As you do this you will be presented with another security confirmation dialogue. Select "OK".
Installation of apps from unknown sources will now be enabled.
With this out of the way you can now install the F-Droid APK you have downloaded.
Once installed, open F-Droid and, from the menu select "Repositories".
Enable the "Guardian Project Official Releases" then refresh the repository information.
Now we have F-Droid set up we can use it to install apps.
As this is intended as a privacy enhanced device we'll use Tor to anonymise our internet connection. On Android Orbot gives you access to the Tor network and Orfox gives you a browser specifically configured to use Tor and enhance your anonymity. Search for "orbot" and "orfox" and install them by tapping on the version from the Guardian Project repo.
You may wish to install other applications as needed however, bear in mind that without the Google Play Store only a limited number of applications are available. Some suggestions are:
If you search for "tinfoil" in F-Droid you will find apps that act as wrappers round the Twitter or Facebook websites allowing you to use social media in a sandboxed environment. If you install the Facebook or Twitter apps they have enormous access to your device, even when sitting 'dormant' in the background, and this is something we want to explicitly avoid in this situation. You can use the websites in the browser but this will leave cookies and other trackers in the browser which can be used to follow you round the websites you visit - by sandboxing them you prevent this.
If you are already an Android user then there's a good chance you use Gmail for mail and contacts.
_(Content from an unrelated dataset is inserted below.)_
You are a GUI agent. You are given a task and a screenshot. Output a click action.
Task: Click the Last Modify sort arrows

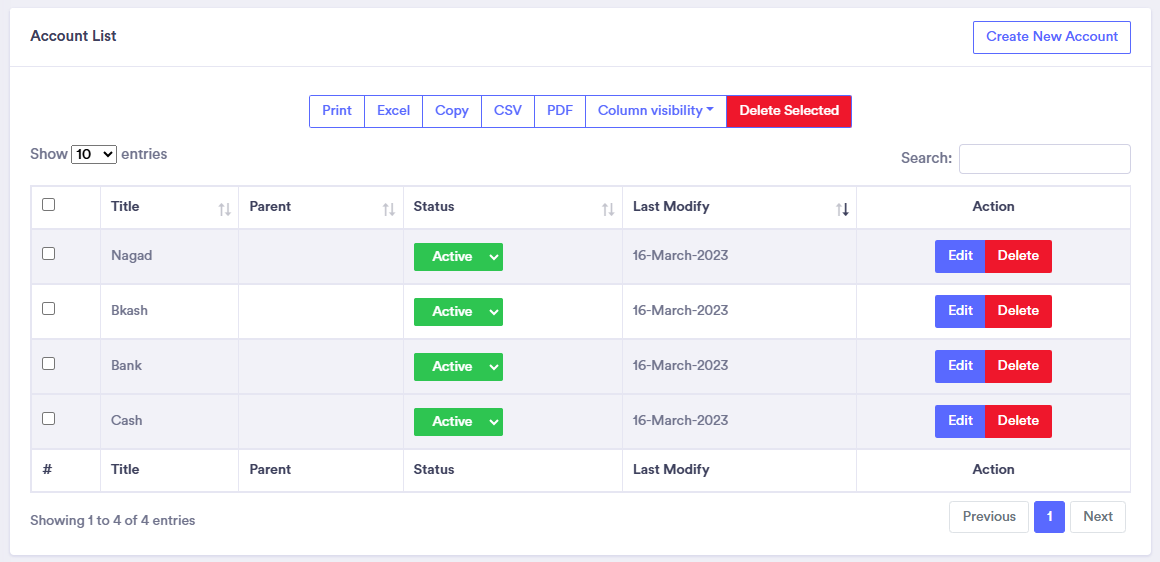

As this device isn't using Google services you won't have access to the Gmail app or contacts. There are a few ways to approach a solution to this.
The least disruptive is to use K9 as an IMAP mail client for Gmail. IMAP is well supported by Google and will give you full access to your mail. For contacts you'll need to export as vCard, transfer them to the device and import using the Import Contacts app available in F-Droid. However, unlike email, the contacts won't sync so you might end up dual handling them.
The most disruptive would be to switch away from Gmail to a different cloud provider that is dedicated to privacy and supports fully open protocols - I recommend Kolabnow. This will provide you with synchronised mail, contacts, calendar and more across all your devices and they will provide set-up instructions.
A half-way house would be to start with a different cloud provider, set them up for use on this device and use that as a first step in migrating other devices to them. When you are comfortable with the new provider you can start to migrate to them from Google.
Set up apps to use Tor
Open up Orbot and start Tor running - this can take a while first time round. To check you are connected hit the "BROWSE" button which will open Orfox and load the Tor Check.
To route other apps' netowrk traffic through Tor from the hamburger menu enable "Apps VPN Mode".
This will issue you with some warnings but select all apps and allow Tor to create VPNs.
If you install new apps make sure to go into Torbot's settings and enable them to be routed via Tor.
This device is going to be different and less convenient to what you're used to. The instinctive reaction to this tends to be to revert to what's familiar.
To counter this make an effort to use it at home along side your normal devices to start with, it's easier to sort out issues when you've got a good connection and other devices to work with. Then put your SIM card in and take it out for a walk - find out what you need from it when you're mobile. Steadily increase the time you spend with it so you're happy that you can rely on it as your only device for an extended period - I've found that with my privacy enhanced mobile it's nice at times not to be carrying the world round with you in your pocket.